Miloseviç'in intihar senaryosu

Hasan Ali Yıldırım
00:00 - 1/04/1999 Thursday
Güncelleme: 10:27 - 15/11/2013 Friday
Yeni Şafak
Miloseviç'in intihar senaryosu
Miloseviç'in intihar senaryosu

Önce Bosna-Hersek'te izledi dünya Sırp zulmünü. Şimdi de Kosova'da izliyor. Başlangıçta yüreklere su serpen NATO müdahalesi, bugünlerde zulmü artırıcı bir fonksiyon icra ediyor. Bölgeyi yakından tanıyan ve duygularını "Doğrusu, Kosovalı mülteciler durumuna düşmek istemezdim... Onlar benim milletim ve yaşadıkları tüm acıları kendi iç alemimde çok feci bir şekilde ben de yaşıyorum" sözleriyle açıklayan Dr. Muhammed Aruçi, Kosova'da olan bitenleri çeşitli yönleriyle Yeni Şafak okurları için ele alıyor.

DR. MUHAMMED ARUÇİ

Günümüzde Balkanlar'da ceryan eden kanlı olayları muhtelif basın yayın organlarında izleme imkanına sahibiz. Gerçekçi olmak gerekirse, bugün Kosova'da bir insanlık dramı yaşanmaktadır. Doğrusu, Kosovalı mülteciler durumuna düşmek istemezdim... Onlar benim milletim ve yaşadıkları tüm acıları kendi iç alemimde çok feci bir şekilde ben de yaşıyorum. Televizyon ekranlarındaki seyrettiklerimiz gerçekten de tam yirminci yüzyılın son yılını yaşayan medenî bir insan için onur kırıcı görüntüleri teşkil etmektedir. Gelecek nesiller bu günleri Adolf Hitler'in günlerinden daha acı, daha feci bir şekilde hatırlayacak ve medenî Avrupa'nın içinde tam bir insanlık dramının yaşandığını en karamsar bir şekilde tanımlayacaklardır.
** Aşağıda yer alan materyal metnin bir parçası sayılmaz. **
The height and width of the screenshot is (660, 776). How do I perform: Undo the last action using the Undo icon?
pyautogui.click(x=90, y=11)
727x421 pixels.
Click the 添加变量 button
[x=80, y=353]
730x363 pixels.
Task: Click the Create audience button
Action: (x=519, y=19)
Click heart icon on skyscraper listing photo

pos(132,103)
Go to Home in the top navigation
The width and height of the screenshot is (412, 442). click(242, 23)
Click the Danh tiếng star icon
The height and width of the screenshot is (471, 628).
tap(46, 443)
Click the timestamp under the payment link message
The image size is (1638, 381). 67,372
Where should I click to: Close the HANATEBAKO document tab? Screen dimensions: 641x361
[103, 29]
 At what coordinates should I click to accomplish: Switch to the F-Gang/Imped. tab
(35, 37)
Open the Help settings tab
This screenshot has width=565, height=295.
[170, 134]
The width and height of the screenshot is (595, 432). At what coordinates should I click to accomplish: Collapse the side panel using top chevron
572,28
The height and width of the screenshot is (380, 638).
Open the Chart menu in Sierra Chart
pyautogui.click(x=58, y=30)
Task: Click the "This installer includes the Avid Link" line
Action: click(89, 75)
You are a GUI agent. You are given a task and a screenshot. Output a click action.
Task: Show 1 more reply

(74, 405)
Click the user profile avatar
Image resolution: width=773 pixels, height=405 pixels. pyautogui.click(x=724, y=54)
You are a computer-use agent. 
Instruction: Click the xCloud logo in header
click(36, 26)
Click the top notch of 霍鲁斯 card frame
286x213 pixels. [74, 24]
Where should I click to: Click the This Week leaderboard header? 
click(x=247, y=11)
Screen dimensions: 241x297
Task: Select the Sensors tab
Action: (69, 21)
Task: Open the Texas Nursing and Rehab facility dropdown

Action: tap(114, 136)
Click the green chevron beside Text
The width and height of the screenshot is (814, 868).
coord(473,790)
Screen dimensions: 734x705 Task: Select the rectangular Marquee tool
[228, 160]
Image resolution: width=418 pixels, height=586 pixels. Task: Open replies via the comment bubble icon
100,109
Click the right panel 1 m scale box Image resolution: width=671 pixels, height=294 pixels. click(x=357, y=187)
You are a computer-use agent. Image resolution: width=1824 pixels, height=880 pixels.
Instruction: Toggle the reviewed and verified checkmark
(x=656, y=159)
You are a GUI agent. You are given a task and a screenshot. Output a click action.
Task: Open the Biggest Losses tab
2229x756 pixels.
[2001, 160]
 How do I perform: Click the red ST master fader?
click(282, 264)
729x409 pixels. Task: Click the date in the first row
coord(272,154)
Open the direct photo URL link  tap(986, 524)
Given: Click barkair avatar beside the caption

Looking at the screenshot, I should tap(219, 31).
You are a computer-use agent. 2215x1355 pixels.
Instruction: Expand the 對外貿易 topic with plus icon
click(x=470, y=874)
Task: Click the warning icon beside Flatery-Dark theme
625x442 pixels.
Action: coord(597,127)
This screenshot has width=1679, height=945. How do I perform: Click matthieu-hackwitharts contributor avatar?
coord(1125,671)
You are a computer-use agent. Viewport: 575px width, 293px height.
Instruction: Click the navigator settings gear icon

Bunu da yapan, Sırp milletinin geleceğini teminat altına almak isteyen bir Slobodan Miloşeviç iktidarı ve onun Voislav Şeşely ve Jelyko Rajnyatoviç Arkan denen mafya babalarıdır.

Bir siyaset manyağı

Belki de böyle bir cümle neticesinde "Sırp milletinin bir kabahati yoktur" diye anlaşılacaktır. Aksine, 1989'dan itibaren her seçimde Miloşeviç ve onun Sırbistan Sosyalist Partisi'ne (Socijalisticka Partija Srbije) oy veren "medenî seçmenler", ailesinin tümü intihar eden bir siyaset manyağını, benim de bir zamanlar vatandaşı olduğum Yugoslavya'nın Başkanı görevine kadar getirdiler. Yugoslavya Komünist Partisi Merkez Komitesi'ni intihara sevketti. Bundan sonra Sırbistan Komünist Partisi'ndeki Tito yanlısı ılımlı Sırp liderleri ortadan kaldırdı ve yoketti. Tito Yugoslavyası'nın dengesini oluşturan cumhuriyetleri de altüst etti. Yanına Kara Dağ Cumhuriyeti'ni aldı. Aynı dönemde (1989) Kosova'nın özerkliğini kaldırarak tüm Sırp şoven ve faşist güçlerini Meşhed-i Hüdâvendigâr'ın huzûrlarına getirdi ve 1389'daki Sırp mağlubiyetini kutladı. O günden itibaren Miloşeviç kendi intihar senaryosunu yazmaya başladı. Bölgedeki tarihi Türk düşmanlığına yeniden başlanmaya yeşil ışık yakıldı. O şanlı tarihin bölgedeki temsilcisi olan yerli Kosova halkına devlet terörü başlattı. Bütün bunlar için Sırbistan'daki siyasî arenada Sırp milletinin desteğini aldı.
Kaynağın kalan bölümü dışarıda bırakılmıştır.